Exercise requirements:
Can you retype the lines below word for word, with the pictures left out of your answer?

Exercise data:
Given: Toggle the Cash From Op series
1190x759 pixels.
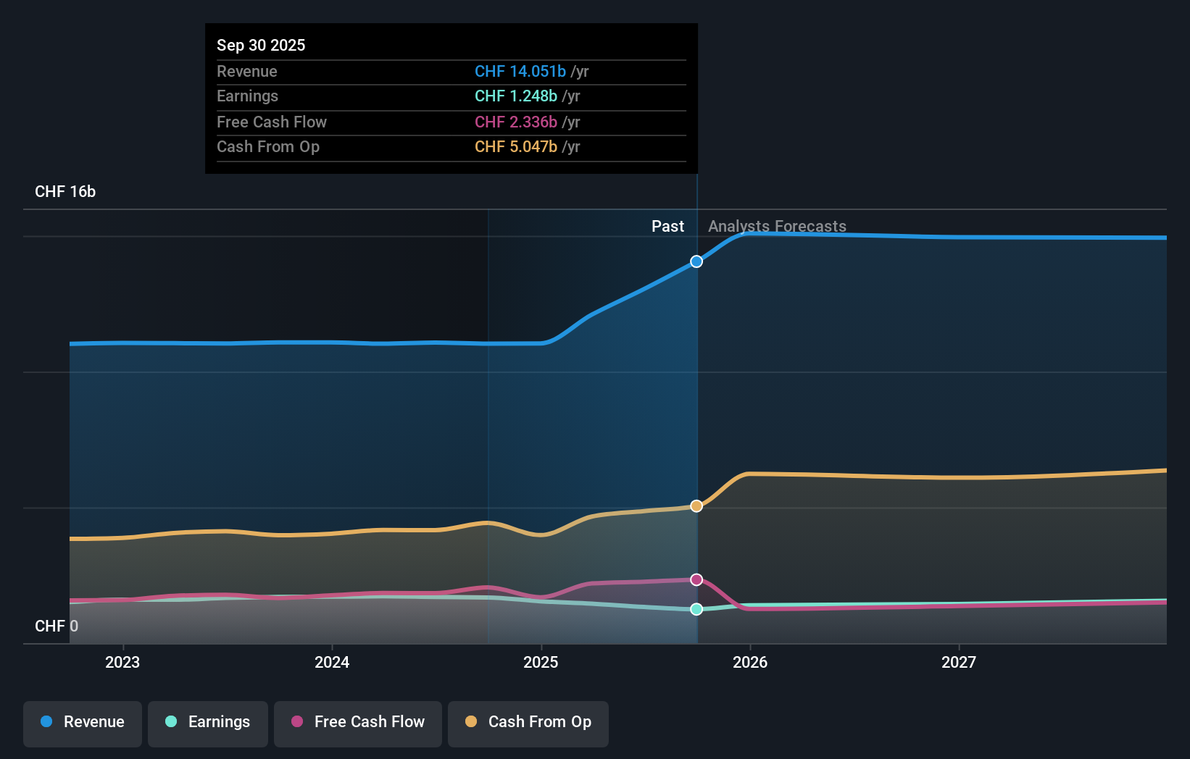Looking at the screenshot, I should coord(528,724).
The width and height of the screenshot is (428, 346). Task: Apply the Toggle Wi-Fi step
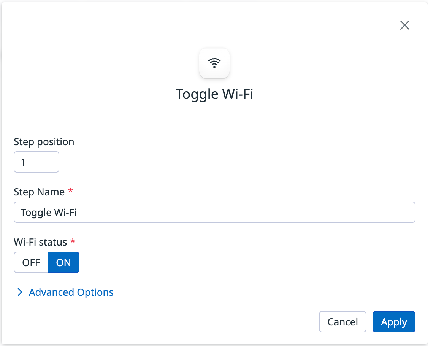pos(394,322)
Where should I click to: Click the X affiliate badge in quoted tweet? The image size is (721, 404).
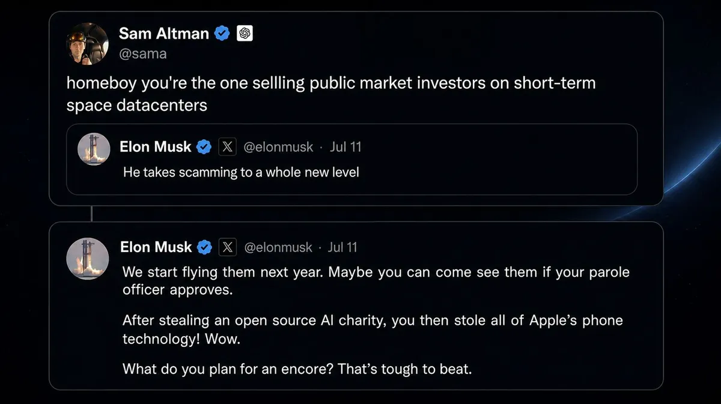click(x=227, y=146)
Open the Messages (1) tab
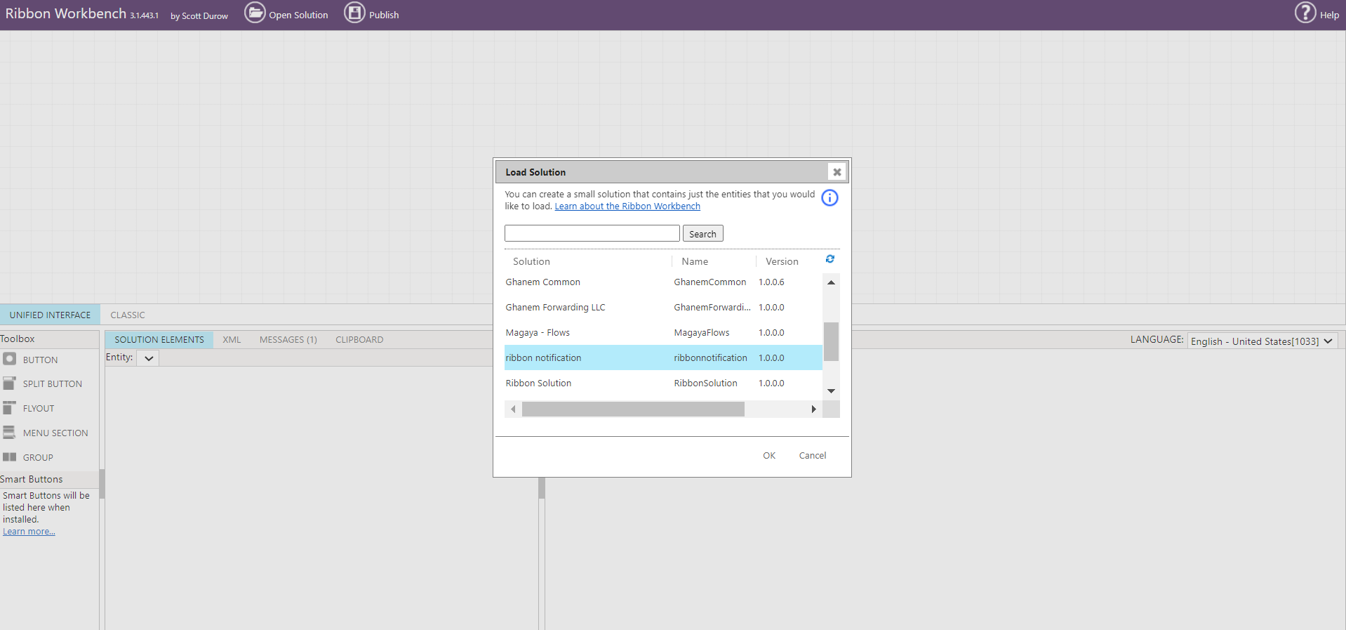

Response to the exercise:
Given: Toggle the Cash From Op series
1190x759 pixels.
Looking at the screenshot, I should coord(528,724).
The width and height of the screenshot is (428, 346). Task: Apply the Toggle Wi-Fi step
pos(394,322)
Where should I click to: Click the X affiliate badge in quoted tweet? The image size is (721, 404).
click(x=227, y=146)
Open the Messages (1) tab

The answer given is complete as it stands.